Zahlreiche digitale Formate ermöglichen auf der Website des Museums auch nach Ausstellungsende einen vertieften Einblick in das Werk des Künstlers. Dazu gehören die multimediale Website Barberini Prolog, die neu konzipierte 360°-Ansicht der Ausstellung in Form eines 3D-Modells sowie eine Video-Interviewreihe mit internationalen Kunsthistorikerinnen und -historikern aus Deutschland, Frankreich und USA.

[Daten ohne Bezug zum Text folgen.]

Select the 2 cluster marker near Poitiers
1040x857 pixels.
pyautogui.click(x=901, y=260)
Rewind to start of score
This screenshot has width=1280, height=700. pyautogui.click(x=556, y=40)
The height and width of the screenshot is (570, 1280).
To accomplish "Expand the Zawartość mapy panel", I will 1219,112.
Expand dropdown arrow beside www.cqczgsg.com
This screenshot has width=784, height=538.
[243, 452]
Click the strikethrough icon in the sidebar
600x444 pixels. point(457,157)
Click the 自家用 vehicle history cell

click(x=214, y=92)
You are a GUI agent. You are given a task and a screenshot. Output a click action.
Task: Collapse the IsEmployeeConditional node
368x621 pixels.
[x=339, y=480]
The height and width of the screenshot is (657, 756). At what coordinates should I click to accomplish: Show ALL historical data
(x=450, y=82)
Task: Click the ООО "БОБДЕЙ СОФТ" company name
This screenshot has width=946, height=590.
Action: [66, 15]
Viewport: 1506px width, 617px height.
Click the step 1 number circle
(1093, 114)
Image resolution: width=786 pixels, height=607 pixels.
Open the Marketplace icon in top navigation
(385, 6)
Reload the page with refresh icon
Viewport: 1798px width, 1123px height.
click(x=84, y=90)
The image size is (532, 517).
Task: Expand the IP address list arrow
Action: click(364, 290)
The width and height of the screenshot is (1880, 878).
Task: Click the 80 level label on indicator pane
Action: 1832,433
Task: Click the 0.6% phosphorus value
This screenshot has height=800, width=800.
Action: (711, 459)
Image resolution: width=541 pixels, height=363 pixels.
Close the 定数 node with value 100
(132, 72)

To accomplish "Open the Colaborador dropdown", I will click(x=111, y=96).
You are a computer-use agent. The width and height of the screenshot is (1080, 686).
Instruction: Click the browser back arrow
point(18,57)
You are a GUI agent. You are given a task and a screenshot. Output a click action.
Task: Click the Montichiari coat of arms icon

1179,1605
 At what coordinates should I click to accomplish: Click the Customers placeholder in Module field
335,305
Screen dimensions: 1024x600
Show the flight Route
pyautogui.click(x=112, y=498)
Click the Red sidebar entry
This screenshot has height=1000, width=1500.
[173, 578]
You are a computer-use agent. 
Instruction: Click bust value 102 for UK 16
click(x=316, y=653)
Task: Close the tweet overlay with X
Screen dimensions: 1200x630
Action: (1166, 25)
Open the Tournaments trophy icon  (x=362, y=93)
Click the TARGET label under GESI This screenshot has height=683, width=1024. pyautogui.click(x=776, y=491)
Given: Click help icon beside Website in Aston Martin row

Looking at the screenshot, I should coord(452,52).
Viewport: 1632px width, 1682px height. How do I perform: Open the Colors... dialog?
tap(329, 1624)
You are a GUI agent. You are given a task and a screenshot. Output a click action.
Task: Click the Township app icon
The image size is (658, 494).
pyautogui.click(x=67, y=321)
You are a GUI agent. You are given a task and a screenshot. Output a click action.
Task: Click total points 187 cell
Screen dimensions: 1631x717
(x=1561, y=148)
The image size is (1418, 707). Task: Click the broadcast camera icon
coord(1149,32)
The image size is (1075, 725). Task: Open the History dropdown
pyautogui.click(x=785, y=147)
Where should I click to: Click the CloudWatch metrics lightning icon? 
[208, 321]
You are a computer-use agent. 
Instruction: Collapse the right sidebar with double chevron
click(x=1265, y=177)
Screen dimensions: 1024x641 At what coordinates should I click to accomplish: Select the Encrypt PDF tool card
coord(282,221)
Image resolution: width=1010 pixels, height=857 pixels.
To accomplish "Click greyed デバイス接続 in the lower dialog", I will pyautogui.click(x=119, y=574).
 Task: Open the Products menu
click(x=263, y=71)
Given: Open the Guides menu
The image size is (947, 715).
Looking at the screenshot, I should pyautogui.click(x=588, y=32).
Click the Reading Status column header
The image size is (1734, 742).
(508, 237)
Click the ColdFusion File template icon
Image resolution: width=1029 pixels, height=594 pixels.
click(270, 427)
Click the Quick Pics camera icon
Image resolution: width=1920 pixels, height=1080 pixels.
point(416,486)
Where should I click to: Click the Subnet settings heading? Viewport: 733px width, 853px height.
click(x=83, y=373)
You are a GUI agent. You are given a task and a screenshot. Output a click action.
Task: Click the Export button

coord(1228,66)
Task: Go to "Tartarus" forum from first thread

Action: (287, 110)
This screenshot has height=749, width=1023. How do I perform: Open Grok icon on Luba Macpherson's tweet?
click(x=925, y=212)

Ausgangspunkt der Schau bildeten je sieben Werke aus der Sammlung Hasso Plattner des Museums Barberini und der Sammlung des Denver Art Museum, dem Kooperationspartner der Schau. Neben dem Denver Art Museum konnten 17 weitere renommierte US-Museen als Leihgeber gewonnen werden, darunter das Art Institute of Chicago, das J. Paul Getty Museum, Los Angeles, die National Gallery, Washington, sowie das Metropolitan Museum of Art, New York. Weitere internationale Leihgeber waren unter anderem das Van Gogh Museum, Amsterdam, das Musée d’Orsay, Paris, Ordrupgaard, Kopenhagen, das Szépművészeti Múzeum, Budapest, das Courtauld Institute sowie die National Gallery, London, und die Gallery of Ontario, Toronto. Nach der Monet-Ausstellung im Jahr 2020 war die Pissarro-Retrospektive die zweite Kooperation des Museums Barberini mit dem Denver Art Museum.